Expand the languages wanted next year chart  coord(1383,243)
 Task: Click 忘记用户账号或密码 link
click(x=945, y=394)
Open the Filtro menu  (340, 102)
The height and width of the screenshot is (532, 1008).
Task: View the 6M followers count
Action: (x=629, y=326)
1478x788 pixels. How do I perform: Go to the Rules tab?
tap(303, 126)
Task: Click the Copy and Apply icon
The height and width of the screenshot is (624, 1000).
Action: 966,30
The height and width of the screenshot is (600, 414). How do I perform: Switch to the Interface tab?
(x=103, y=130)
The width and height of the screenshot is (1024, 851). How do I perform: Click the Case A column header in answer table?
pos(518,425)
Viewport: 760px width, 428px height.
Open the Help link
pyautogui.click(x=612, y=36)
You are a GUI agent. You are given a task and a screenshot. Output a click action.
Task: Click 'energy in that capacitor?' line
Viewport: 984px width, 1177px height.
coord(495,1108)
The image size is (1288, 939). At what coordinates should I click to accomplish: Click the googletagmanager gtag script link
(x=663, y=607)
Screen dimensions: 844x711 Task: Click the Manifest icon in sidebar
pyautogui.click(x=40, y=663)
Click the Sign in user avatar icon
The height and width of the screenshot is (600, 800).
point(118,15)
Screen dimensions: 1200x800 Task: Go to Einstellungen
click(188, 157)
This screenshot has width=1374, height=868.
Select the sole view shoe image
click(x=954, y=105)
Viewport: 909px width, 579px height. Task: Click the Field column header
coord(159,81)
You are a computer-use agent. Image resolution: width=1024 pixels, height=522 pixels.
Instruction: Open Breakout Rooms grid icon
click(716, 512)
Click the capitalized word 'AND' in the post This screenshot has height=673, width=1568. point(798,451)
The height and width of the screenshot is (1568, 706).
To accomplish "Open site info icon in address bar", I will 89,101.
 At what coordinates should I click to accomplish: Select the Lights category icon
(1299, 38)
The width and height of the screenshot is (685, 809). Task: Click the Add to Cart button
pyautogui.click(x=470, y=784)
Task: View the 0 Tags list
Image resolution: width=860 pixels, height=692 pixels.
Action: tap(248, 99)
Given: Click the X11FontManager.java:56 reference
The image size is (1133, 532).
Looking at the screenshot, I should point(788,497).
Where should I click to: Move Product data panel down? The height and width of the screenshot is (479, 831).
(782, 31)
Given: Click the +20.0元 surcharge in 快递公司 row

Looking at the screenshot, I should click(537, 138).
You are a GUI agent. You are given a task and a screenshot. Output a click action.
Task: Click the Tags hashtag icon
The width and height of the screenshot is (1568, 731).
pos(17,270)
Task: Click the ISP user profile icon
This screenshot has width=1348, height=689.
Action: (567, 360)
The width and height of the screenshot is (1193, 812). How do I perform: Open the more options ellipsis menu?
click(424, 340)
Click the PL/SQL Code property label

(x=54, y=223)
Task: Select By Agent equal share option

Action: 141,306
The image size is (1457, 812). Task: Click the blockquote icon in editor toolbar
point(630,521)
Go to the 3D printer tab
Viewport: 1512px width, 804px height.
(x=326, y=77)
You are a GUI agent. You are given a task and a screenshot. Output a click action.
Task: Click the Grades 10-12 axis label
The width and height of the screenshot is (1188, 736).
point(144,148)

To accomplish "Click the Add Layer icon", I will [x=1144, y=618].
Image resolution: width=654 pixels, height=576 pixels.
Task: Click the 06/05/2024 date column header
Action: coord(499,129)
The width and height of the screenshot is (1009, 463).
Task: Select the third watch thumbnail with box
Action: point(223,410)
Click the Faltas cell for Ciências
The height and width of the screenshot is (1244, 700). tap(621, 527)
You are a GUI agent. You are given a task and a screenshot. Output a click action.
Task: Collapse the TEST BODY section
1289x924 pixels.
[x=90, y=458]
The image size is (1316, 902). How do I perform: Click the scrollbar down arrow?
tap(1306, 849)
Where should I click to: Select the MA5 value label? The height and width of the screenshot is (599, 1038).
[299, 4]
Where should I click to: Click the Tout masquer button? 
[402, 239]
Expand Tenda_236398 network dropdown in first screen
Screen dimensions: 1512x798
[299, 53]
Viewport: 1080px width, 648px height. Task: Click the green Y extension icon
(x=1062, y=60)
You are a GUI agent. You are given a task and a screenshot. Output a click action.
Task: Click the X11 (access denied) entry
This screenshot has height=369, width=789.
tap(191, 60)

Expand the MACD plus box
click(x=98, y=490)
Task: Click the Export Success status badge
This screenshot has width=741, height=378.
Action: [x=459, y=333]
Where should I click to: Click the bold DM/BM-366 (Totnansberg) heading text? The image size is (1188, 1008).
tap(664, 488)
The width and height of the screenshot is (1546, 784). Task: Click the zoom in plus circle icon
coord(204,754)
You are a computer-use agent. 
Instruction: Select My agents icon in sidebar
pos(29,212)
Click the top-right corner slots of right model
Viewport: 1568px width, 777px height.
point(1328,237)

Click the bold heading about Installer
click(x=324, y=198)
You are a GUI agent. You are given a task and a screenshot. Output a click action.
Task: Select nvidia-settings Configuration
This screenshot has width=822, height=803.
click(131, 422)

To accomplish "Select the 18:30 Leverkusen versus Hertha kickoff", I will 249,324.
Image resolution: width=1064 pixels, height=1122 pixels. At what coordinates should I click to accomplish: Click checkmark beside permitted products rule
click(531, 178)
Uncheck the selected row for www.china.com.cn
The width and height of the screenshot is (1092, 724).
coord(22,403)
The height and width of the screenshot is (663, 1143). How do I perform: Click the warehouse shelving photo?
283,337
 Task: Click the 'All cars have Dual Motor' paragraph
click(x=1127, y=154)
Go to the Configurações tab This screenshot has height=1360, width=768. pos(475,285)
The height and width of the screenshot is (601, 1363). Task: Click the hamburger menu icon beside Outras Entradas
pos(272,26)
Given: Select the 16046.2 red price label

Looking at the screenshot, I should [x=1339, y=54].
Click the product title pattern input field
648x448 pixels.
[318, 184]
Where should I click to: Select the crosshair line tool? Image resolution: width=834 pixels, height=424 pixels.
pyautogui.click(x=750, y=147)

--------------------------------

In full and without deviation, reproduce the entries above.

* **ANSWER BOX**:
Expand the languages wanted next year chart  coord(1383,243)
 Task: Click 忘记用户账号或密码 link
click(x=945, y=394)
Open the Filtro menu  (340, 102)
The height and width of the screenshot is (532, 1008).
Task: View the 6M followers count
Action: (x=629, y=326)
1478x788 pixels. How do I perform: Go to the Rules tab?
tap(303, 126)
Task: Click the Copy and Apply icon
The height and width of the screenshot is (624, 1000).
Action: 966,30
The height and width of the screenshot is (600, 414). How do I perform: Switch to the Interface tab?
(x=103, y=130)
The width and height of the screenshot is (1024, 851). How do I perform: Click the Case A column header in answer table?
pos(518,425)
Viewport: 760px width, 428px height.
Open the Help link
pyautogui.click(x=612, y=36)
You are a GUI agent. You are given a task and a screenshot. Output a click action.
Task: Click 'energy in that capacitor?' line
Viewport: 984px width, 1177px height.
coord(495,1108)
The image size is (1288, 939). At what coordinates should I click to accomplish: Click the googletagmanager gtag script link
(x=663, y=607)
Screen dimensions: 844x711 Task: Click the Manifest icon in sidebar
pyautogui.click(x=40, y=663)
Click the Sign in user avatar icon
The height and width of the screenshot is (600, 800).
point(118,15)
Screen dimensions: 1200x800 Task: Go to Einstellungen
click(188, 157)
This screenshot has width=1374, height=868.
Select the sole view shoe image
click(x=954, y=105)
Viewport: 909px width, 579px height. Task: Click the Field column header
coord(159,81)
You are a computer-use agent. Image resolution: width=1024 pixels, height=522 pixels.
Instruction: Open Breakout Rooms grid icon
click(716, 512)
Click the capitalized word 'AND' in the post This screenshot has height=673, width=1568. point(798,451)
The height and width of the screenshot is (1568, 706).
To accomplish "Open site info icon in address bar", I will 89,101.
 At what coordinates should I click to accomplish: Select the Lights category icon
(1299, 38)
The width and height of the screenshot is (685, 809). Task: Click the Add to Cart button
pyautogui.click(x=470, y=784)
Task: View the 0 Tags list
Image resolution: width=860 pixels, height=692 pixels.
Action: tap(248, 99)
Given: Click the X11FontManager.java:56 reference
The image size is (1133, 532).
Looking at the screenshot, I should point(788,497).
Where should I click to: Move Product data panel down? The height and width of the screenshot is (479, 831).
(782, 31)
Given: Click the +20.0元 surcharge in 快递公司 row

Looking at the screenshot, I should click(537, 138).
You are a GUI agent. You are given a task and a screenshot. Output a click action.
Task: Click the Tags hashtag icon
The width and height of the screenshot is (1568, 731).
pos(17,270)
Task: Click the ISP user profile icon
This screenshot has width=1348, height=689.
Action: (567, 360)
The width and height of the screenshot is (1193, 812). How do I perform: Open the more options ellipsis menu?
click(424, 340)
Click the PL/SQL Code property label

(x=54, y=223)
Task: Select By Agent equal share option

Action: 141,306
The image size is (1457, 812). Task: Click the blockquote icon in editor toolbar
point(630,521)
Go to the 3D printer tab
Viewport: 1512px width, 804px height.
(x=326, y=77)
You are a GUI agent. You are given a task and a screenshot. Output a click action.
Task: Click the Grades 10-12 axis label
The width and height of the screenshot is (1188, 736).
point(144,148)

To accomplish "Click the Add Layer icon", I will [x=1144, y=618].
Image resolution: width=654 pixels, height=576 pixels.
Task: Click the 06/05/2024 date column header
Action: coord(499,129)
The width and height of the screenshot is (1009, 463).
Task: Select the third watch thumbnail with box
Action: point(223,410)
Click the Faltas cell for Ciências
The height and width of the screenshot is (1244, 700). tap(621, 527)
You are a GUI agent. You are given a task and a screenshot. Output a click action.
Task: Collapse the TEST BODY section
1289x924 pixels.
[x=90, y=458]
The image size is (1316, 902). How do I perform: Click the scrollbar down arrow?
tap(1306, 849)
Where should I click to: Select the MA5 value label? The height and width of the screenshot is (599, 1038).
[299, 4]
Where should I click to: Click the Tout masquer button? 
[402, 239]
Expand Tenda_236398 network dropdown in first screen
Screen dimensions: 1512x798
[299, 53]
Viewport: 1080px width, 648px height. Task: Click the green Y extension icon
(x=1062, y=60)
You are a GUI agent. You are given a task and a screenshot. Output a click action.
Task: Click the X11 (access denied) entry
This screenshot has height=369, width=789.
tap(191, 60)

Expand the MACD plus box
click(x=98, y=490)
Task: Click the Export Success status badge
This screenshot has width=741, height=378.
Action: [x=459, y=333]
Where should I click to: Click the bold DM/BM-366 (Totnansberg) heading text? The image size is (1188, 1008).
tap(664, 488)
The width and height of the screenshot is (1546, 784). Task: Click the zoom in plus circle icon
coord(204,754)
You are a computer-use agent. 
Instruction: Select My agents icon in sidebar
pos(29,212)
Click the top-right corner slots of right model
Viewport: 1568px width, 777px height.
point(1328,237)

Click the bold heading about Installer
click(x=324, y=198)
You are a GUI agent. You are given a task and a screenshot. Output a click action.
Task: Select nvidia-settings Configuration
This screenshot has width=822, height=803.
click(131, 422)

To accomplish "Select the 18:30 Leverkusen versus Hertha kickoff", I will 249,324.
Image resolution: width=1064 pixels, height=1122 pixels. At what coordinates should I click to accomplish: Click checkmark beside permitted products rule
click(531, 178)
Uncheck the selected row for www.china.com.cn
The width and height of the screenshot is (1092, 724).
coord(22,403)
The height and width of the screenshot is (663, 1143). How do I perform: Click the warehouse shelving photo?
283,337
 Task: Click the 'All cars have Dual Motor' paragraph
click(x=1127, y=154)
Go to the Configurações tab This screenshot has height=1360, width=768. pos(475,285)
The height and width of the screenshot is (601, 1363). Task: Click the hamburger menu icon beside Outras Entradas
pos(272,26)
Given: Select the 16046.2 red price label

Looking at the screenshot, I should [x=1339, y=54].
Click the product title pattern input field
648x448 pixels.
[318, 184]
Where should I click to: Select the crosshair line tool? Image resolution: width=834 pixels, height=424 pixels.
pyautogui.click(x=750, y=147)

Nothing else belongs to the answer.